Leslie Spit
Living in Toronto, our largest natural feature is Lake Ontario which wraps along the southern coast. One of our favourite spots to explore juts out into the lake in Toronto’s East end. Tommy Thompson Park — more commonly known locally as the Leslie Spit — is a purely urban unique wild space.
This long man-made peninsula sprang into existence in the late 1950’s. The lake-filled landmass is composed of decades of infrastructural waste: concrete, utility poles, uprooted trees, ceramic tiles, and more. The spit’s original purpose was as a breakwater for when Toronto used to harbour extensive shipping traffic. By the 1970’s, facing varied development plans, an ad hoc group was formed to protect the burgeoning wilderness that had taken hold on the new land. The Friends of the Spit are still active today in protecting and fostering public use of the land.

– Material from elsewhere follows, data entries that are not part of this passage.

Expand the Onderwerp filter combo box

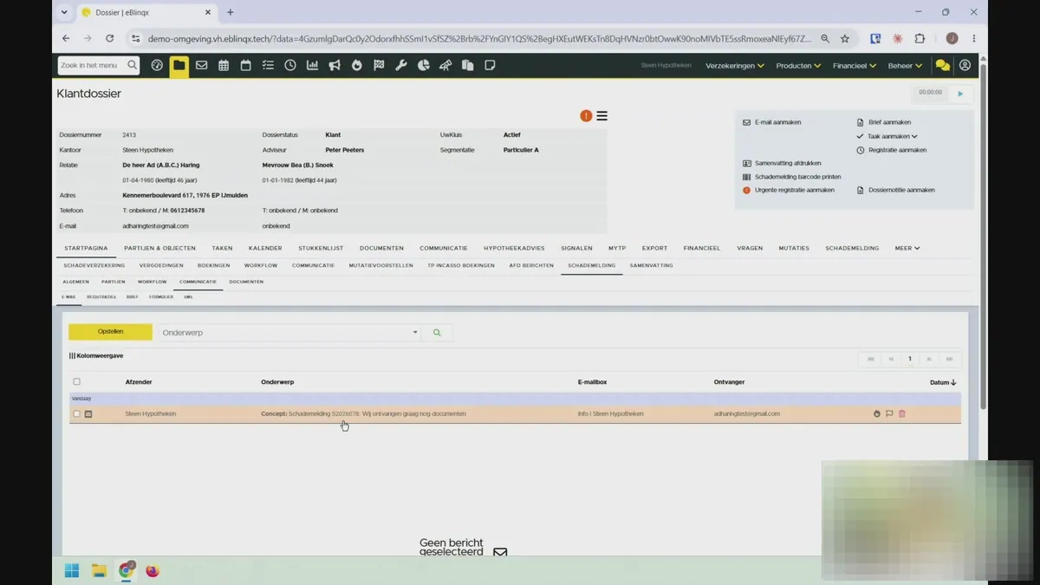pos(288,333)
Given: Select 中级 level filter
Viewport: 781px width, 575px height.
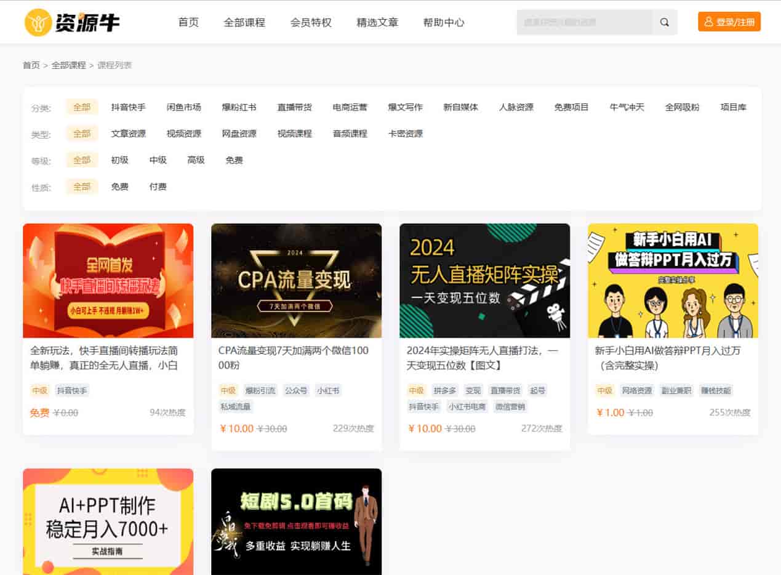Looking at the screenshot, I should (158, 160).
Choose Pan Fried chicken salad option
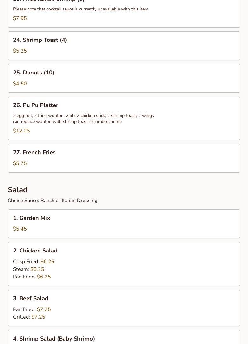Viewport: 248px width, 344px height. click(32, 277)
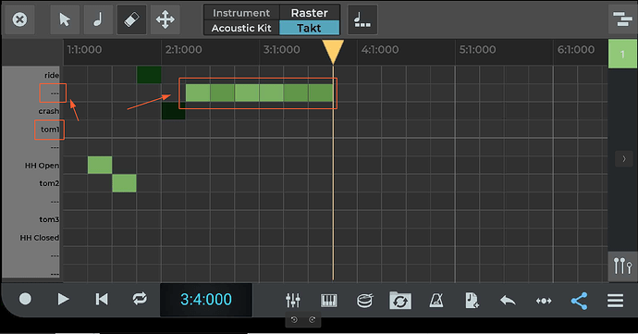Open the drum pad icon
638x334 pixels.
coord(364,301)
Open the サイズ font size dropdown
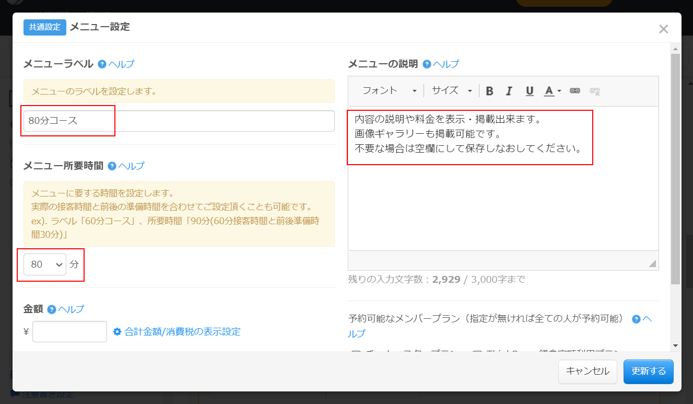Image resolution: width=693 pixels, height=404 pixels. coord(451,90)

A testament to Natural resilience, The Spit is currently a vibrant ecosystem with to a multitude of native plants, hundreds of bird species, teaming with insect life, and home to mammals rare to urban life such as coyote and fox.
Visiting The Spit is always an adventure. We have walked and biked down the 5 kilometre main road and along its pathways, side trails, fields, and woods to always observe something new. Hundreds of Double-crested Cormorants nest on the Spit along with Tern, Egret, Heron, Gulls, and more. You can often see vast flocks of the black Cormorants flying overhead.
The other thrill of the Leslie Spit is it very active status as a dump site. Yes, the Spit is still growing! You would expect that wilderness and concrete-laden trucks could not co-exist but somehow the clash makes visiting more captivating. The expanding Eastern shorelines are a tumble of jutting rebar, mutli-coloured tiles worn round by the lapping of the lake, and broken red brick. In the midst of this is a rusted empty Quonset hut and a managed wetland filled with darting Purple Martin and drifting water fowl.
It’s the sort of place where you indulge your childhood drive to find a snakeskin and collect pocket-fulls of the best beach glass. Occasionally you glance up at the full Toronto skyline in view to the West and marvel at where you are. It is truly wild and truly urban.